Research

Systems for Secure Computation

Research in the cryptography community has shown that any function can be securely computed by a group of participants in a distributed fashion such that each party learns the function’s output and nothing more. This fascinating idea started as a theoretical curiosity in the 1980s but since then it has evolved into a useful tool to realize use cases like the gender wage gap study in the Boston area. A series of recent theoretical advances in the field have further supported the belief that provably secure computation can perhaps become as practical and ubiquitous as public-key cryptography. Some of these advances include efficient multi-party computation protocols, fully homomorphic encryption schemes, zero-knowledge proofs, and oblivious RAM. Supporting end-to-end secure computation with practical performance requires rethinking the entire systems stack: from the programming abstractions all the way down to the hardware. Below are two recent results of our research in this area.

Secure relational analytics

SECRECY (NSDI’23) is a novel system for privacy-preserving collaborative analytics as a service. SECRECY allows multiple data holders to contribute their data towards a joint analysis in the cloud, while keeping the data siloed even from the cloud providers. At the same time, it enables cloud providers to offer their services to clients who would have otherwise refused to perform a computation altogether or insisted that it be done on private infrastructure. SECRECY ensures no information leakage and provides provable security guarantees by employing cryptographically secure Multi-Party Computation (MPC). SECRECY’s core novelty is a generic cost-based optimization framework for relational MPC that does not rely on trusted infrastructure.

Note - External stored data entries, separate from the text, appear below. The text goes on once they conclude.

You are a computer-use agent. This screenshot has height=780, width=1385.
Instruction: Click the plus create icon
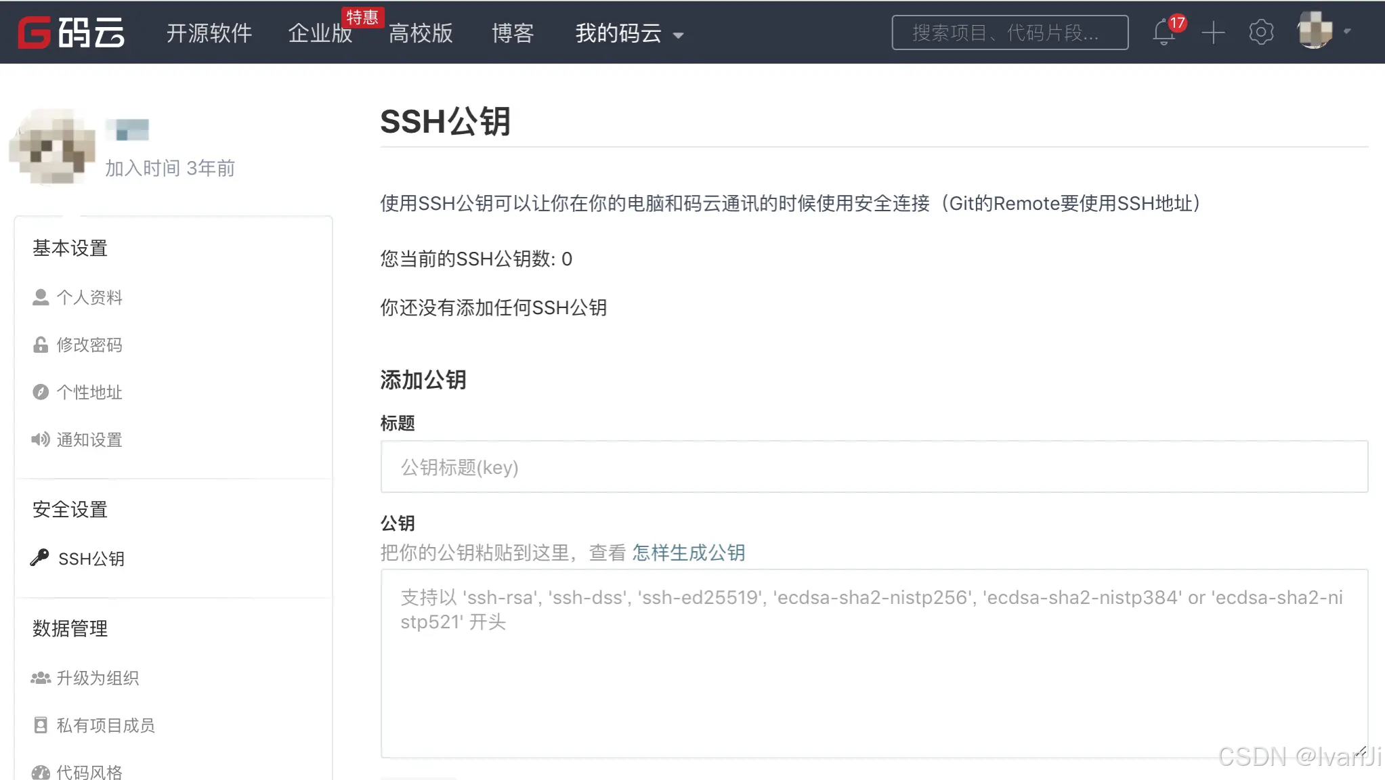tap(1213, 33)
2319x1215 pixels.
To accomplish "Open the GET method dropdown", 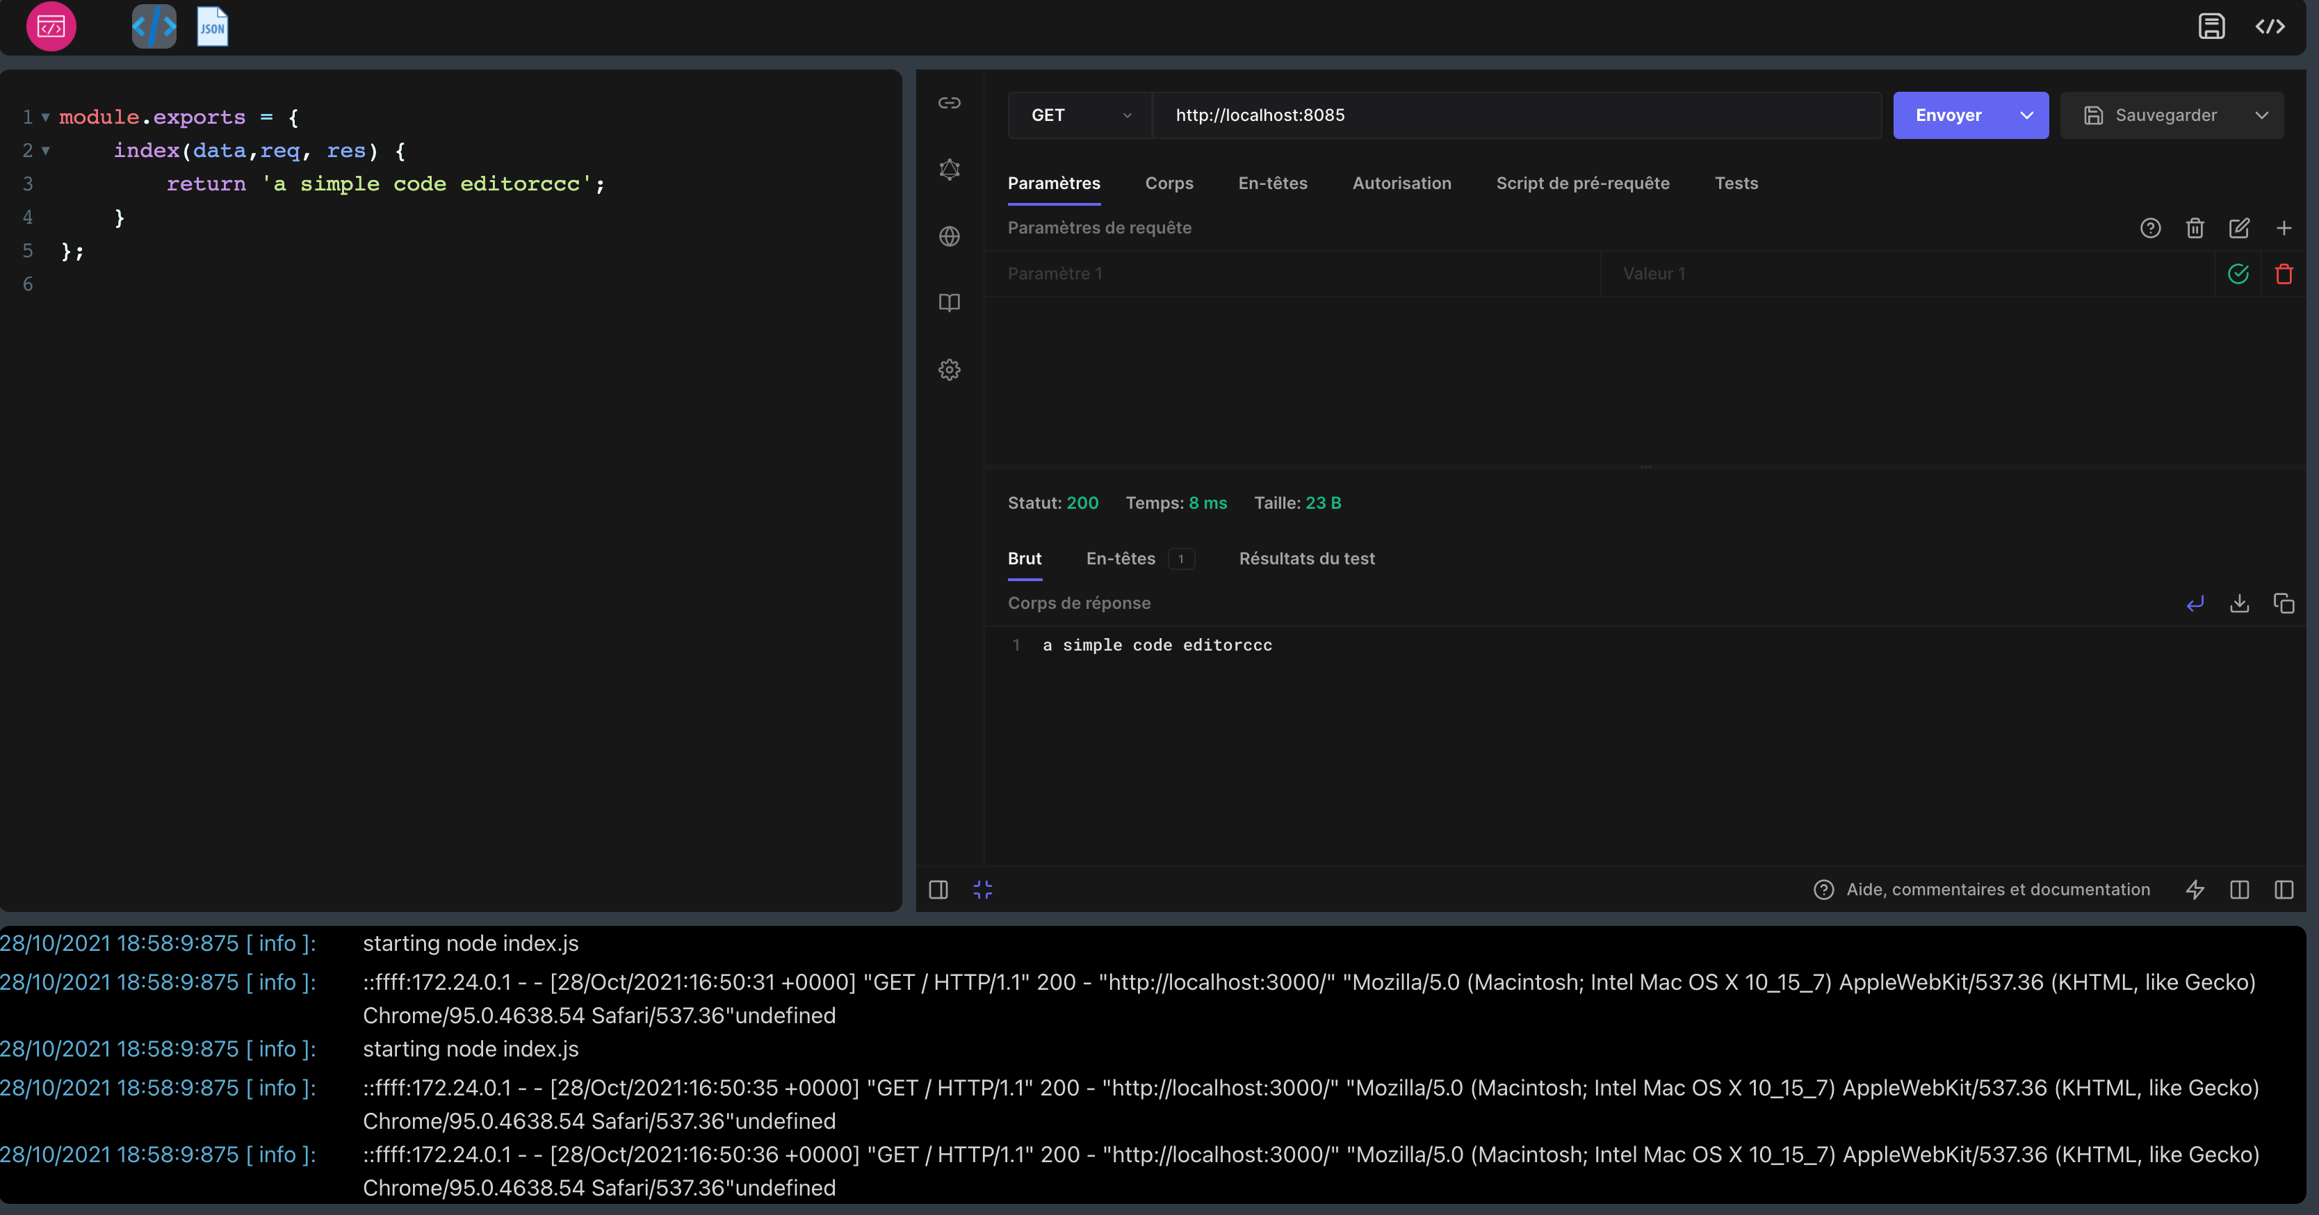I will tap(1078, 114).
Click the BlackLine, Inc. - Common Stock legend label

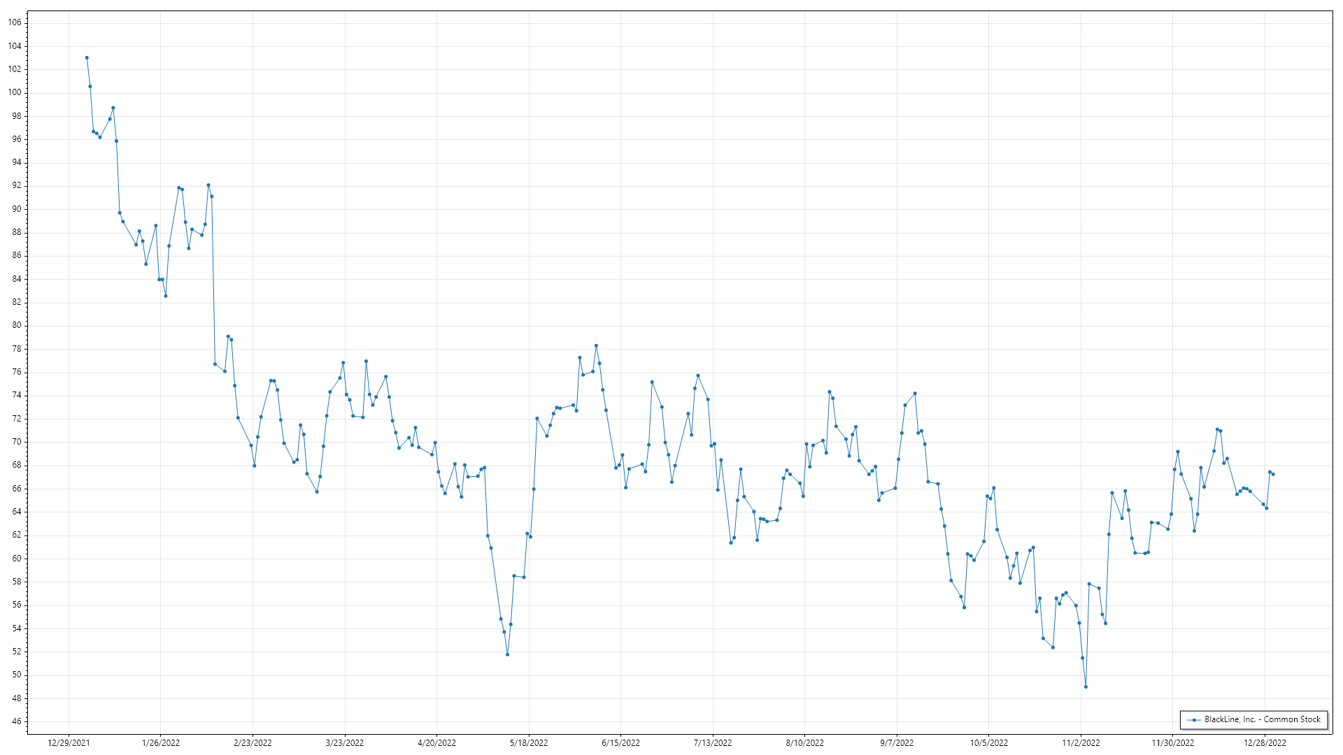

Read our paper for more details.

Secure time series analytics

TVA (Security’23) is a novel system for secure and expressive time series analysis under MPC. Similarly to SECRECY, TVA protects data by distributing trust and generalizes the functionality of prior systems without compromising security or performance. To mitigate the tension between these two, TVA employs new protocols, cross-layer optimizations, and vectorized primitives that enable it to scale to large datasets with modest use of resources. TVA is the first system to support arbitrary composition of oblivious time window operators, keyed aggregations, and multiple filter predicates, while keeping all data attributes private, including record timestamps and user-defined values in query predicates.

Read our paper for more details.


Self-Managed Stream Processing Systems

From online recommendations to continuous monitoring of large data centers, IoT, and controlling autonomous cars, stream processing today lies in the heart of the modern data analytics stack and has been integrated into the products of large internet companies and Cloud providers. Yet, the complexity and cost of deploying and configuring streaming pipelines hinder the adoption of stream processing technology by scientists and smaller organizations.

Our research objective is to make the power of streaming analytics accessible to non-expert users and empower them to easily extract knowledge from data streams without managing the software and hardware infrastructure. We envision a future in which a climate scientist can analyze data streams collected by remote drones to study the upper ocean carbon cycle, a physicist can monitor large spatio-temporal streams captured from satellites orbiting the earth in real time, an epidemiologist can effortlessly train and deploy continuously updated disease surveillance models,  and a doctor can use an adaptive stream processing pipeline to monitor their patients’ health signals and intervene in a timely manner. To this end, our recent work has focused on developing methods for performance analysis and modeling of streaming dataflow computations (SnailTrail at NSDI’18), addressing the challenge of automatic reconfiguration under workload variance (DS2 at OSDI’18, Megaphone at VLDB’19, The non-expert tax at BiDEDE’22), and exploiting workload characterization to improve the efficiency of stateful dataflow computations (Workload-aware state management at HotSorage’20, Gadget benchmark harness at EuroSys’22).

 

Scaling Graph ML on Modern Storage

Graph Neural Networks (GNNs) are a powerful model for performing machine learning tasks on graph-structured data. GNNs have demonstrated excellent performance on a variety of prediction and classification scenarios, such as recommendation, fraud detection, search, molecular biology, and code summarization. In these application domains, graphs are often massive, consisting of billions of edges and rich vertex attributes, and may not fit in the main memory of a single machine. Further, real-world graphs are dynamic, thus, models need to be continually updated as the underlying network changes. These characteristics pose a grand challenge to the design of GNN frameworks and require fundamental research on innovative systems for scalable and cost-efficient graph machine learning. Existing GNN systems are resource-intensive, employing distributed computation and requiring large amounts of memory and access to multiple GPUs. As a result, large-scale GNN models are inaccessible to users with modest resources and researchers outside of industrial environments.

We have recently received an NSF award that will allow us to address the requirements of large-scale graph ML workloads by harnessing emerging storage technology. Specifically, we are working on designing and implementing innovative systems for static and dynamic GNNs that target a single commodity machine with SSD storage. Leveraging the large capacity, substantial bandwidth, low access latency, and on-device computational capabilities of modern SSDs, we aim to develop the necessary systems infrastructure to provide a viable and cost-effective alternative to distributed GNN architectures.